Still going on with the “improbability” argument, are they? Sorry, but if they want that argument to stick, they’ll have to prove that the creation of a particular biological system by special creation is MORE probable than the creation of the same system by evolution.

So how would Behe calculate the probability of such divine intervention?

Comment #189570

Posted by TomS on July 23, 2007 9:39 AM (e)

So how would Behe calculate the probability of such divine intervention?

Here is a first approximation:

The probablity of an event is the ratio of the number of cases in which the event occurs (E), divided by the number of cases available (A).

Compare the probability that an intelligent designer would do something-or-other with the probability that it is due to the operation of natural laws. The one thing that is (supposedly) known about the intelligent designers is that they can do more things than can be done by natural laws:

A(ID) > A(NL)

and, because we are talking about the same event in any case:

E(ID) = E(NL) = E

Therefore:

P(ID) = E/A(ID) E/A(NL) = P(NL)

In the special case in which the intelligent designers are omnipotent:

A(omnipotent) = infinity

P(omnipotent) = E/A(omnipotent) = 0

Comment #189578

Posted by Andrea Bottaro on July 23, 2007 10:03 AM (e)

To play devil’s advocate, I think Behe’s response to the T-urf13 example would be to demand a demonstration that the protein arose in fact by undirected mutation. In the absence of such a demonstration, he would claim that the default explanation is that T-urf13 was in fact designed.

Not to toot my own horn, but I actually had made a prediction to this effect a while ago, in a response to Behe’s incredibly weak dismissal of the evidence for adaptive immune system evolution (which came back to haunt him at the Kitzmiller trial):

…let me offer another prognostication: if an IC system was shown to have evolved to the level of detail demanded by Behe, his next step back would be to demand an account that each individual mutation was truly random with regard to fitness, as opposed as “poofed in” by the Designer.
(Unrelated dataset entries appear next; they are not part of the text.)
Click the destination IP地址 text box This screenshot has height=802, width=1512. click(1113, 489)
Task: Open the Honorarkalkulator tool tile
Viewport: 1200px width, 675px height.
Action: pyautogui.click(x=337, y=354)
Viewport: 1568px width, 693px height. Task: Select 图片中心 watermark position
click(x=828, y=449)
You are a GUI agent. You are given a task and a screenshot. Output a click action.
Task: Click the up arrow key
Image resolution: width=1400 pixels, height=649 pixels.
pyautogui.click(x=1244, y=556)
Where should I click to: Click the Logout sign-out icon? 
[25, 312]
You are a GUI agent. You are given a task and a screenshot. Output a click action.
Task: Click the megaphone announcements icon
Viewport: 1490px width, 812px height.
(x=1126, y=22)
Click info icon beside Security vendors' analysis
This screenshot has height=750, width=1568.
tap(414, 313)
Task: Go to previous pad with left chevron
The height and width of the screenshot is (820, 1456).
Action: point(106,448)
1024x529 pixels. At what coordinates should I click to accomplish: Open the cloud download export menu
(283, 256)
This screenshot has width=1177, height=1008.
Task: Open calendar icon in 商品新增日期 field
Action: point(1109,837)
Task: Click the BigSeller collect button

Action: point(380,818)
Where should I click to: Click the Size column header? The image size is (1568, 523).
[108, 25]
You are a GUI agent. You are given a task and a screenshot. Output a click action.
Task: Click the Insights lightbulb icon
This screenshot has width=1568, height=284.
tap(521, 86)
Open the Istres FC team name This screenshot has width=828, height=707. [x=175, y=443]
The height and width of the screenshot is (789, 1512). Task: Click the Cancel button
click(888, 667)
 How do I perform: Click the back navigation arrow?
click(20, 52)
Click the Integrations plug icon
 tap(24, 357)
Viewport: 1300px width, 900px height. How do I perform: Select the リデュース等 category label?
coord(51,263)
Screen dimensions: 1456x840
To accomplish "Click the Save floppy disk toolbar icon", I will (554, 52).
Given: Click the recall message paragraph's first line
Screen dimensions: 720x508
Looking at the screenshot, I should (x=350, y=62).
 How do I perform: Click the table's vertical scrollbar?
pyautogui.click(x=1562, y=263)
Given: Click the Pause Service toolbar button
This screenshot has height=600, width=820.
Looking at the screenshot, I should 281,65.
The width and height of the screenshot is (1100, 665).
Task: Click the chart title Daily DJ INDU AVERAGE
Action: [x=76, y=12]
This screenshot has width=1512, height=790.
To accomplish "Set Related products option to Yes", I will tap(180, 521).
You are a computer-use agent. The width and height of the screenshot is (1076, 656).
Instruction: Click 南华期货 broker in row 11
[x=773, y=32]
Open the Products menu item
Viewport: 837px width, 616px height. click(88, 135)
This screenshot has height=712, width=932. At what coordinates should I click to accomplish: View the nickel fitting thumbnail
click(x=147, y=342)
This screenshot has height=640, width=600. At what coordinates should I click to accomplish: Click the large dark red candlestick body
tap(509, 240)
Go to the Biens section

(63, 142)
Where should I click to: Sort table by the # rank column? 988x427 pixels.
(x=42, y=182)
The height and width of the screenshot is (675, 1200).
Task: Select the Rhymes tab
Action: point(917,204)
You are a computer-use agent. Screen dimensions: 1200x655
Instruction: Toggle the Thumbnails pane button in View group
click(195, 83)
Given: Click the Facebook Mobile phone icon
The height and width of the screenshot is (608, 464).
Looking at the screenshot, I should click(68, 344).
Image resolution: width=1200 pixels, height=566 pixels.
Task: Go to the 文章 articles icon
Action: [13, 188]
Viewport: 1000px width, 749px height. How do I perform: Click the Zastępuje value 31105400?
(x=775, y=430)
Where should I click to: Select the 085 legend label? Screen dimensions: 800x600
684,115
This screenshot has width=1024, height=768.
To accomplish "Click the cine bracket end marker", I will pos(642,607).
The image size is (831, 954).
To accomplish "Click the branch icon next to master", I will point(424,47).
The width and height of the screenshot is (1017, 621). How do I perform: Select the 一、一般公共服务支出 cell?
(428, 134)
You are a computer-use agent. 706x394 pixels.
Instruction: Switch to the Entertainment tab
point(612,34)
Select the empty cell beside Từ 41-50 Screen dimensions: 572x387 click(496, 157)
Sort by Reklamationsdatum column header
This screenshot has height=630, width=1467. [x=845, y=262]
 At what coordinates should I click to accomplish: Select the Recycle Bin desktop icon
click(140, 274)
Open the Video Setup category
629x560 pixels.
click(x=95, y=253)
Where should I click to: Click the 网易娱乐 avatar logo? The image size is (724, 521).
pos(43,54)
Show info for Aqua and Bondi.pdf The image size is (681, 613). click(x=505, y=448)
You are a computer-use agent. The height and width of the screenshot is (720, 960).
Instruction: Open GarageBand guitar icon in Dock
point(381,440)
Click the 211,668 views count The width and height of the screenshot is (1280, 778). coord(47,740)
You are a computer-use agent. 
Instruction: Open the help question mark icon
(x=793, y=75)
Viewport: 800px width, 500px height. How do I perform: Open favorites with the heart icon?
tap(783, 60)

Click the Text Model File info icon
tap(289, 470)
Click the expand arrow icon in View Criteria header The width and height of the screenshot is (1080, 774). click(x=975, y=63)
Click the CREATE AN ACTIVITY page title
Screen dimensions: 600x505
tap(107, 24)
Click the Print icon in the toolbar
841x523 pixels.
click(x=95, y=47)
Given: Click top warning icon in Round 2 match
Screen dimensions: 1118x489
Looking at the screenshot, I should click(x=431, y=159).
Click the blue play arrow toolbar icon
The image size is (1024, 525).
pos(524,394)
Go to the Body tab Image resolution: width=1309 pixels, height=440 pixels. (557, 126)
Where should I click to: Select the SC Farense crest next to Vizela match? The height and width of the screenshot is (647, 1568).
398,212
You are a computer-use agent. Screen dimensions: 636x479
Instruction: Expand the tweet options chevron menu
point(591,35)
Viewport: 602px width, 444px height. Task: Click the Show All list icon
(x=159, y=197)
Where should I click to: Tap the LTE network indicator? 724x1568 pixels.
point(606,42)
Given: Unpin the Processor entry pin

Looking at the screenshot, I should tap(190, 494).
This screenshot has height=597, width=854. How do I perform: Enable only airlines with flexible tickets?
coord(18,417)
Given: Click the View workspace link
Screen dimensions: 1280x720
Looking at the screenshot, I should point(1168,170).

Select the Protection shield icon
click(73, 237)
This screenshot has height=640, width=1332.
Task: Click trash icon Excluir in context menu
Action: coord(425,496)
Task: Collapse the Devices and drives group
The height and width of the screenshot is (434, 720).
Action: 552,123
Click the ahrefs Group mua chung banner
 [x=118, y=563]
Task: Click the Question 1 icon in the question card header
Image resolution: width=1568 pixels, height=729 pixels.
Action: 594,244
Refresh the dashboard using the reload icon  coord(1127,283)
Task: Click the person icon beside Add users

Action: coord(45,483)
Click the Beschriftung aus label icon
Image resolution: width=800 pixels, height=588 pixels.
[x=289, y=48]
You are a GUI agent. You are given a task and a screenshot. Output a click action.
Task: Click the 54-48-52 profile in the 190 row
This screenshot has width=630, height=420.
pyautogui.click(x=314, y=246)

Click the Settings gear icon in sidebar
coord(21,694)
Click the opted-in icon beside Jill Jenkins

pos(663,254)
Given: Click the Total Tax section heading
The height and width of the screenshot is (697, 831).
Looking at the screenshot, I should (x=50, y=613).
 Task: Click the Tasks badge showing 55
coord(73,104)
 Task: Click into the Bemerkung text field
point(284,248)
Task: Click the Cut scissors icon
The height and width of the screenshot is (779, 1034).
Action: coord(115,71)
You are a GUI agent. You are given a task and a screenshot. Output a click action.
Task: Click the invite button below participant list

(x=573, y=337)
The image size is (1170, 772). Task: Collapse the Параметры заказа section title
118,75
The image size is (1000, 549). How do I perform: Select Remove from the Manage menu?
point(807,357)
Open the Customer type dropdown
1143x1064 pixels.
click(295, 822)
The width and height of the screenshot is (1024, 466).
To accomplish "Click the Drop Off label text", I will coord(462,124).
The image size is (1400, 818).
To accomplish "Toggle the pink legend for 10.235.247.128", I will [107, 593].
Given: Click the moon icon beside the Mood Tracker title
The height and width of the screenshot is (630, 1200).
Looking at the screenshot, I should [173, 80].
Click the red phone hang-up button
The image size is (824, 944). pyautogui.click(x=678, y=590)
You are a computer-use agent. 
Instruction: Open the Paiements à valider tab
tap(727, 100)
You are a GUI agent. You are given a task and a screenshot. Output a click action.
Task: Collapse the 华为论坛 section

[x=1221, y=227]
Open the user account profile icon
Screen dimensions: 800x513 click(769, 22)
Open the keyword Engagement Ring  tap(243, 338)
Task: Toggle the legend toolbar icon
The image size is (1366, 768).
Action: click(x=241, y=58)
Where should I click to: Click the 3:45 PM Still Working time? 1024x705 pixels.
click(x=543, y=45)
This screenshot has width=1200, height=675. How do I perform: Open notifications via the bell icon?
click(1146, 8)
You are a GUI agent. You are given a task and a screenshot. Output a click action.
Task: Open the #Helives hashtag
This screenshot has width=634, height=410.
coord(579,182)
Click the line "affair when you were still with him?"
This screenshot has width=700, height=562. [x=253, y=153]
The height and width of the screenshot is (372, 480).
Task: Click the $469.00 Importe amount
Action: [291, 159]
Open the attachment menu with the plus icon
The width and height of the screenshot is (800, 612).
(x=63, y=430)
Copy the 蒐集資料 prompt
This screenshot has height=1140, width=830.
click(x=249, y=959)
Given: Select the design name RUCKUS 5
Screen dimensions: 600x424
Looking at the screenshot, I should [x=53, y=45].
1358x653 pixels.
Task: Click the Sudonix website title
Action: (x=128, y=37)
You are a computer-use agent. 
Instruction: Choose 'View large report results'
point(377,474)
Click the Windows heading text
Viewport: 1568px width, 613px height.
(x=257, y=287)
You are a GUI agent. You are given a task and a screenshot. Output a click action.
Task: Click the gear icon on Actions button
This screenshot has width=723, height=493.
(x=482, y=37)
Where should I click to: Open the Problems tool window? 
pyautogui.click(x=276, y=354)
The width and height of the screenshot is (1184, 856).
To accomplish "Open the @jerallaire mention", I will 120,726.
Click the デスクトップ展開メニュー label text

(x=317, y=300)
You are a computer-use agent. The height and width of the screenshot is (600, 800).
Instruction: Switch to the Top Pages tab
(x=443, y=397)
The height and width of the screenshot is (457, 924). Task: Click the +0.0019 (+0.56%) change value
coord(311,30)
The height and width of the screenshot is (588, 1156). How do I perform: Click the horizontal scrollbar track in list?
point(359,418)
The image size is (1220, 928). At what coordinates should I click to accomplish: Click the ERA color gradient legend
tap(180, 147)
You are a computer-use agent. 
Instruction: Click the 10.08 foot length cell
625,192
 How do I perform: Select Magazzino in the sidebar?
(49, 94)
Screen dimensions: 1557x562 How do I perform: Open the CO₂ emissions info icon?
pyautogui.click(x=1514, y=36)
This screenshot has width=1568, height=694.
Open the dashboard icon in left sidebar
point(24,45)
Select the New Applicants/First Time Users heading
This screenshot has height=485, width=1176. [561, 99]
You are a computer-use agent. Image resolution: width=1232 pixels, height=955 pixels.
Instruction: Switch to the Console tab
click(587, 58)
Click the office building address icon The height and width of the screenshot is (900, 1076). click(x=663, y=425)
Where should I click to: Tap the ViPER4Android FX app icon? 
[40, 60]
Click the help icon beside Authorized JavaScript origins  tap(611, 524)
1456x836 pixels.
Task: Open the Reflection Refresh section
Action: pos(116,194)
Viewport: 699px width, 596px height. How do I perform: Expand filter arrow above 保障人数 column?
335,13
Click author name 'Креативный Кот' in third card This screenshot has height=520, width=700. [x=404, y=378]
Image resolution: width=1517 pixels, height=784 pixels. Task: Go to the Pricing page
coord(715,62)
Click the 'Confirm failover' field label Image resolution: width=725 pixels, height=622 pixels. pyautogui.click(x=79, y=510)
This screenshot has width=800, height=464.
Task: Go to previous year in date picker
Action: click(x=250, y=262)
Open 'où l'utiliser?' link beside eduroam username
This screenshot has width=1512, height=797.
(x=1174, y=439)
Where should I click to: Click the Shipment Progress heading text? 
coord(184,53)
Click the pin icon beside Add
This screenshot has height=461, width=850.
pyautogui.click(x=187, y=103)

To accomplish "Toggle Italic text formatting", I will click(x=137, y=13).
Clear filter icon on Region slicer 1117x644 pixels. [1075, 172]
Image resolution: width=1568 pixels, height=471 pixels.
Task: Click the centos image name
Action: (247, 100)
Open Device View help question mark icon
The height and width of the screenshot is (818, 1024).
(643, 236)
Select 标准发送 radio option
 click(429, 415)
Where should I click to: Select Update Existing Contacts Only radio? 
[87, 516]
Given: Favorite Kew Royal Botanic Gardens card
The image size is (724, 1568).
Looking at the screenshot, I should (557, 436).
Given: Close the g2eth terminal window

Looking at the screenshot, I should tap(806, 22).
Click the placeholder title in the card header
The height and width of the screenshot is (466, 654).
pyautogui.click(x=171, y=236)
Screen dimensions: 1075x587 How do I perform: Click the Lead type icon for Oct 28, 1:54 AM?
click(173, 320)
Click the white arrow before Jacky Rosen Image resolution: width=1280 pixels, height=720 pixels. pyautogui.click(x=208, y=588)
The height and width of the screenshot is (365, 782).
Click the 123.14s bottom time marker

As I see it, The Edge of Evolution is just an attempt to push the goalposts in that direction, trying to preempt any future finding for the evolution of IC systems (which at this point Behe has learned, to his own embarrassment, will certainly be forthcoming) by questioning the very premise that mutations are random with regard to fitness, until proven otherwise.

Comment #189586

Posted by SteveF on July 23, 2007 11:02 AM (e)

Andrea’s point did occur to me, but would this not require that God has been actively creating (poofing?) new proteins in the last few decades (not exactly sure when T-urf13 arose)? Or would he put it down to human (intelligent design) activity?

Comment #189602

Posted by Frank J on July 23, 2007 11:28 AM (e)

Raging Bee wrote:

So how would Behe calculate the probability of such divine intervention?

Calculate? Given the “don’t ask, don’t tell” antics of most other IDers, it’s amazing that he even admitted that such “interventions” probably occurred “in-vivo.”

Comment #189628

Posted by Torbjörn Larsson, OM on July 23, 2007 12:57 PM (e)

David Stanton wrote:

In fact, the calculations are pretty much based on the assumption that the mutations could have arisen at any time during the evolution of cultivated corn.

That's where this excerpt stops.